[Selected excerpt]
** Start **
The Secrets of the Work Coordinate System (WCS)

Every time you switch sequences, or even subdivide into different machining strategies, the Work Coordinate System (WCS) must be re-evaluated and precisely positioned. This is the first critical gate for ensuring machining accuracy. For Face Milling, you can set the WCS at a corner or along an edge of the part for ease of operation.

Master Wang’s Secret Tip: Don’t just rely on software simulation and think the WCS can be anywhere. An inaccurate WCS setup makes even the most beautiful tool path useless! Especially when you get to internal Roughing, make sure to position the WCS exactly at the “center” of the part. Otherwise, the tool will “get lost,” leading to eccentricity at best, or a tool crash and scrapped part at worst! This is a lesson many newcomers learn the hard way!

Precisely Defining Stock: Residual Material is No Longer a Mystery

For this sequence, we’ll directly use the stock state after the first machining sequence, which saves the hassle of re-modeling. The key is to understand how much material is currently remaining on the stock and how much allowance you plan to leave for Finishing pass.

For example, after measurement, we find this face has a remaining height of 24.5mm (approx. 0.96 inch). I plan to leave 2mm (approx. 0.08 inch) of allowance for Finishing pass. Therefore, for Face Milling, I need to machine down to 24.5mm – 2mm = 22.5mm (approx. 0.88 inch). You can directly copy and paste this value in NX to ensure accuracy. Don’t underestimate these few tenths of a millimeter; they accumulate into precision issues!
** End **
[Data lines]
** Start **
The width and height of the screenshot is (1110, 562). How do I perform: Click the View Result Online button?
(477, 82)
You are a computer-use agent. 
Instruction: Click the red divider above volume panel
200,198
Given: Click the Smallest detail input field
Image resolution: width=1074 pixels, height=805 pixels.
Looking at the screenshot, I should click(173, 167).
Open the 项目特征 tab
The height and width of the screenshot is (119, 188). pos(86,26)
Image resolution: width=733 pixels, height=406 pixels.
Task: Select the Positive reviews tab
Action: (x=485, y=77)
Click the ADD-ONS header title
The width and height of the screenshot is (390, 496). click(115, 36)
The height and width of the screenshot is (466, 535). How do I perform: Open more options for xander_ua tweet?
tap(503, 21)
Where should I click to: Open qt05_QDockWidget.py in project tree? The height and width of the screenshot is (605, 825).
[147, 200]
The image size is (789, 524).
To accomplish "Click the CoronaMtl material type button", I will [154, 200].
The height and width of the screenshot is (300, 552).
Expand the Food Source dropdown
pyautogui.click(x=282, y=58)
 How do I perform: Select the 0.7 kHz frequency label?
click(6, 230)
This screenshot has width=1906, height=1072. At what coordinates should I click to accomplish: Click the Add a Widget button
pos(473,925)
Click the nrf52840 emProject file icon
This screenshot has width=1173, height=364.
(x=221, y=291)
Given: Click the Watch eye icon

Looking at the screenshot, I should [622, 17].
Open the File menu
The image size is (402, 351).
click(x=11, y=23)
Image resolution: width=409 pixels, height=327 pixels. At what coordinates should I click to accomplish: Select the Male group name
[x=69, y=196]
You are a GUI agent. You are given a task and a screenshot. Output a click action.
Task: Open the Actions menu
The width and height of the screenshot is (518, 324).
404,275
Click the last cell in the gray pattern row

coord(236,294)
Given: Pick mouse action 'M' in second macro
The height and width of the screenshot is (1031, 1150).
** End **
[Goals]
- 1) Rewrite the paragraph beginning "Master Wang’s Secret Tip" in the work coordinate system text as a short bulleted list that keeps its main facts.
- 2) Using the work coordinate system text, decide whether each statement agrees with it. Answer yes or no, and quote the deciding words.
(a) For Face Milling, the WCS may be set at a corner or along an edge of the part.
(b) The stock for this sequence has to be re-modeled.
(c) The planned allowance for the Finishing pass is 2.5mm.

[Expected answers]
- 1)
- Don't count on software simulation and assume the WCS can go anywhere. An inaccurate WCS setup makes even the best tool path useless.
- For internal Roughing, position the WCS exactly at the center of the part.
- Otherwise the tool gets lost. At best this causes eccentricity; at worst it causes a tool crash and a scrapped part.
- Many newcomers learn this lesson the hard way.

- 2)
(a) Yes: "For Face Milling, you can set the WCS at a corner or along an edge of the part for ease of operation."
(b) No: "we’ll directly use the stock state after the first machining sequence, which saves the hassle of re-modeling."
(c) No: "I plan to leave 2mm (approx. 0.08 inch) of allowance for Finishing pass."